Sony debuts its very own HD action cam
By C.C. Weiss
August 30, 2012
It teased it via blog and previewed it at the Outdoor Retailer show, but Sony saved the full detailing of its new HDR-AS15 Action Cam for this week's IFA show. The company is hoping to win the hearts of skiers, skaters, bikers and other adrenaline hounds with full HD recording with multiple slow motion modes, integrated Wi-Fi capabilities, and dive-ready waterproof casing.
It appears the creative minds at Sony were all on vacation during the camera's development because Sony regularly refers to it with the masterfully unimaginative name "Action Cam." As is essentially mandatory in the action cam market, Action Cam offers 1080p filming at 30 fps. It also has four other modes, including two HD slow motion modes (720p at 60 fps and 720p at 120 fps). The athlete controls filming with a simple start-stop push button.
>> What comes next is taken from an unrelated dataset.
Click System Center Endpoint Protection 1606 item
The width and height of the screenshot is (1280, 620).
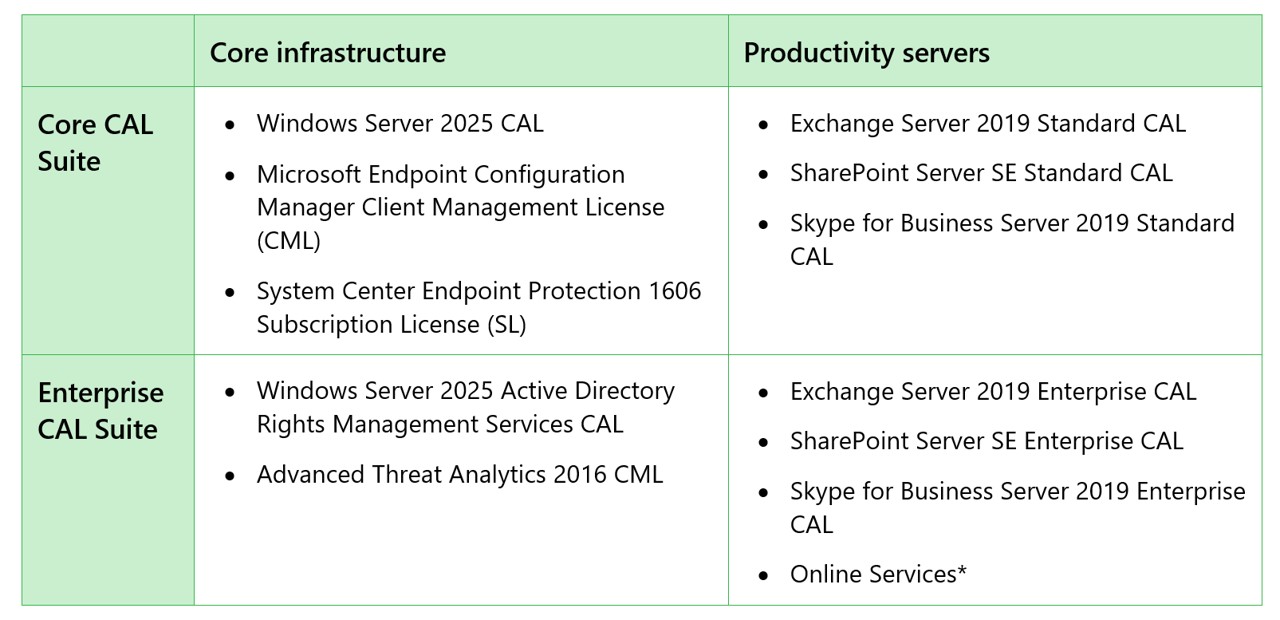[x=478, y=292]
The Sony cam films action through a Carl Zeiss Vario-Tessar 170-degree lens. It smooths out the bumps and jars with integrated SteadyShot image stabilization and 3-Way Shake Canceling. Sony says the Exmor R CMOS sensor renders crisp video in a wide range of light conditions from "dawn until dusk." The included ruggedized waterproof case lets the camera snorkel as deep as 197 feet (60 m).
The spec sheet is rounded out by a monaural speaker, built-in microphone, Memory Stick Micro and Micro SD/SDHC memory compatibility, microHDMI out and stereo mini-jack mic input. The action cam measures in at 1 x 1.9 inch x 3.25 inches (24.5mm x 47.0mm x 82.0mm) and 3.2 ounces (90 g). Sony plans to offer the full gamut of supportive hardware, including a Handheld Grip with LCD display, tilt adapter, anti-fog accessory and a range of mounts geared for different sports.
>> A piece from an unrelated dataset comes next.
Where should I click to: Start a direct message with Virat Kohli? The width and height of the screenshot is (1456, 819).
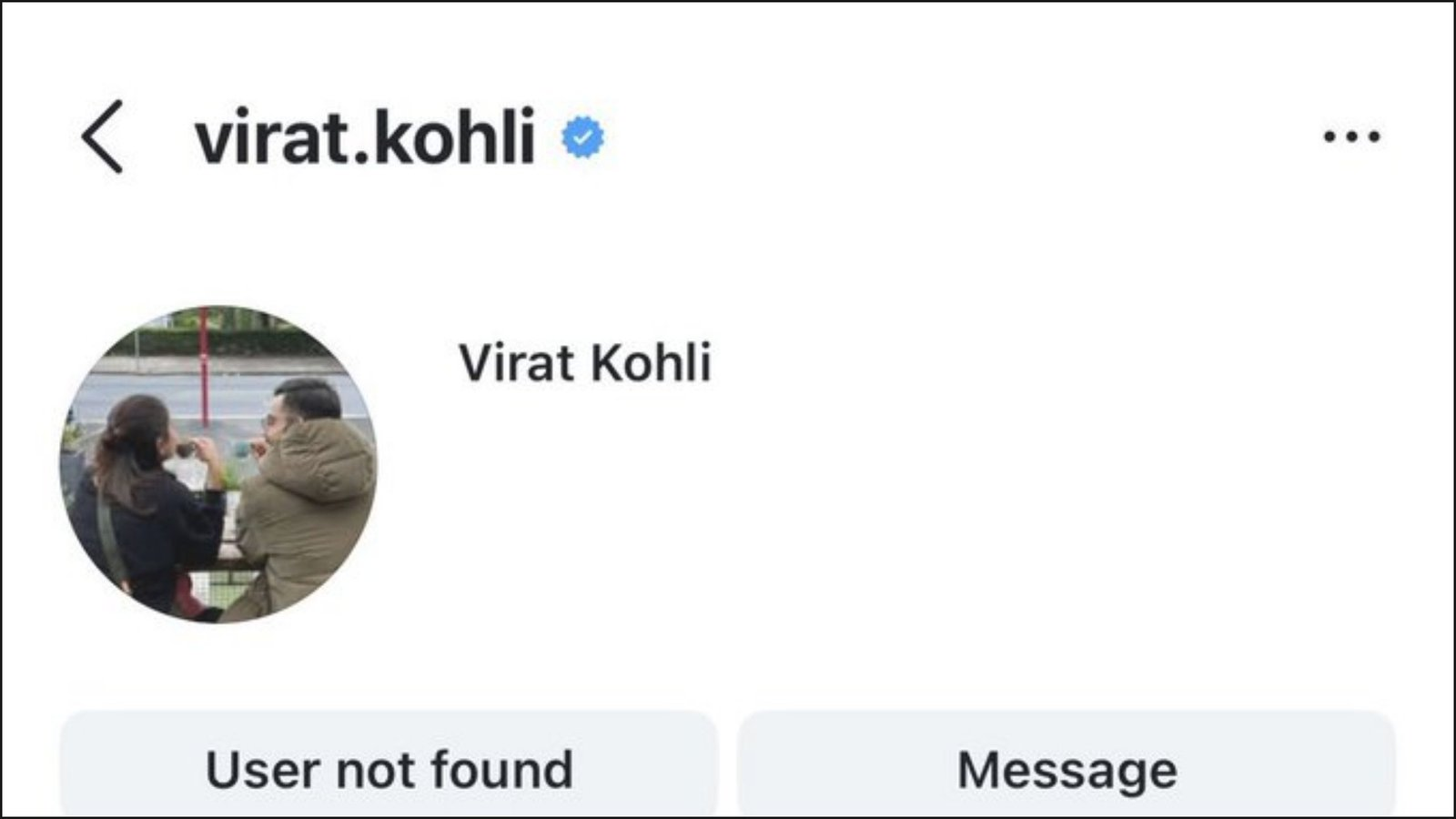point(1067,769)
The standard version of the camera will launch by late-September for US$200. It is available for pre-order now. Those looking to use a smartphone as a viewfinder and/or viewing screen can opt for the $270 version, which includes integrated Wi-Fi.
GoPro has long dominated the action cam market, but it's now facing some stiff competition from major manufacturers like Sony and JVC. Depending upon how the actual user experiences shake out, we may start seeing a greater variety of hardware at ski resorts, trails and water bodies.